▸ Short exercise:
Rewrite the rows below, replacing every occurrence of "midpoint" with "center point" and leaving everything else unchanged.

▸ Records for this task:

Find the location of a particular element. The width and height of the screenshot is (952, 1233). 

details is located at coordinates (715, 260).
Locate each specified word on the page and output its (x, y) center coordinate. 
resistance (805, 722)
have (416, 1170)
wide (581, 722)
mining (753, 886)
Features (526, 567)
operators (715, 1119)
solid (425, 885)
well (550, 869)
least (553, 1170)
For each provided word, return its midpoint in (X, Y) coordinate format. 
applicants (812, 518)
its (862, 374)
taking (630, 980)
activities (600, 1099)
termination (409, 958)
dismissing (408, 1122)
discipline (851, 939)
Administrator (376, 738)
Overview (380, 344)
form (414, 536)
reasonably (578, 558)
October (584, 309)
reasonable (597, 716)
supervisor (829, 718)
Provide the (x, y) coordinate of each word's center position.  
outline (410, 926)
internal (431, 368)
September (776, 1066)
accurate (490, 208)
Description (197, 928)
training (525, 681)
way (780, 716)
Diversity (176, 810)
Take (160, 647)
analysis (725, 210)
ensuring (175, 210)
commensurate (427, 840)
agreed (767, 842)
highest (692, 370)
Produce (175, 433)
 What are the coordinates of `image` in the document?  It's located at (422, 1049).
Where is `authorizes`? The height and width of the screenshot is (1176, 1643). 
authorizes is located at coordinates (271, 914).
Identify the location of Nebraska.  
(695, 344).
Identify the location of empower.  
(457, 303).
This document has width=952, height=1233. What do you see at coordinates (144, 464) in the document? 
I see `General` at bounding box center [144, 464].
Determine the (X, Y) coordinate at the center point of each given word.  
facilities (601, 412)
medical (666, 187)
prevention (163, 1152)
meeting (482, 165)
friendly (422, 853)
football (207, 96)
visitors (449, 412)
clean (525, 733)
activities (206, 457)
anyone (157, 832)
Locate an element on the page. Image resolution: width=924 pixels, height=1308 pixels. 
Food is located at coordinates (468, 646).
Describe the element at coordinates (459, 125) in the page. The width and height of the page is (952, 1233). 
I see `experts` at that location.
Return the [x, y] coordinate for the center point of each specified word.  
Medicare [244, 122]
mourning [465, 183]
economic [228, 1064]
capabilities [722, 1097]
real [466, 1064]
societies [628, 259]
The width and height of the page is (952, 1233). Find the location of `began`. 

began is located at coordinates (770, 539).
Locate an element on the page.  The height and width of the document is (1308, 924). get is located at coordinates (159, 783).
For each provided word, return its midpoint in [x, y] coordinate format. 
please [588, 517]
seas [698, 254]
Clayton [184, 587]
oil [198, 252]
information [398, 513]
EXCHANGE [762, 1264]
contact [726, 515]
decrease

▸ Result for this exercise:
Find the location of a particular element. The width and height of the screenshot is (952, 1233). 

details is located at coordinates (715, 260).
Locate each specified word on the page and output its (x, y) center coordinate. 
resistance (805, 722)
have (416, 1170)
wide (581, 722)
mining (753, 886)
Features (526, 567)
operators (715, 1119)
solid (425, 885)
well (550, 869)
least (553, 1170)
For each provided word, return its center point in (X, Y) coordinate format. 
applicants (812, 518)
its (862, 374)
taking (630, 980)
activities (600, 1099)
termination (409, 958)
dismissing (408, 1122)
discipline (851, 939)
Administrator (376, 738)
Overview (380, 344)
form (414, 536)
reasonably (578, 558)
October (584, 309)
reasonable (597, 716)
supervisor (829, 718)
Provide the (x, y) coordinate of each word's center position.  
outline (410, 926)
internal (431, 368)
September (776, 1066)
accurate (490, 208)
Description (197, 928)
training (525, 681)
way (780, 716)
Diversity (176, 810)
Take (160, 647)
analysis (725, 210)
ensuring (175, 210)
commensurate (427, 840)
agreed (767, 842)
highest (692, 370)
Produce (175, 433)
 What are the coordinates of `image` in the document?  It's located at (422, 1049).
Where is `authorizes`? The height and width of the screenshot is (1176, 1643). 
authorizes is located at coordinates (271, 914).
Identify the location of Nebraska.  
(695, 344).
Identify the location of empower.  
(457, 303).
This document has width=952, height=1233. What do you see at coordinates (144, 464) in the document? 
I see `General` at bounding box center [144, 464].
Determine the (X, Y) coordinate at the center point of each given word.  
facilities (601, 412)
medical (666, 187)
prevention (163, 1152)
meeting (482, 165)
friendly (422, 853)
football (207, 96)
visitors (449, 412)
clean (525, 733)
activities (206, 457)
anyone (157, 832)
Locate an element on the page. Image resolution: width=924 pixels, height=1308 pixels. 
Food is located at coordinates (468, 646).
Describe the element at coordinates (459, 125) in the page. The width and height of the page is (952, 1233). 
I see `experts` at that location.
Return the [x, y] coordinate for the center point of each specified word.  
Medicare [244, 122]
mourning [465, 183]
economic [228, 1064]
capabilities [722, 1097]
real [466, 1064]
societies [628, 259]
The width and height of the page is (952, 1233). Find the location of `began`. 

began is located at coordinates (770, 539).
Locate an element on the page.  The height and width of the document is (1308, 924). get is located at coordinates (159, 783).
For each provided word, return its center point in [x, y] coordinate format. 
please [588, 517]
seas [698, 254]
Clayton [184, 587]
oil [198, 252]
information [398, 513]
EXCHANGE [762, 1264]
contact [726, 515]
decrease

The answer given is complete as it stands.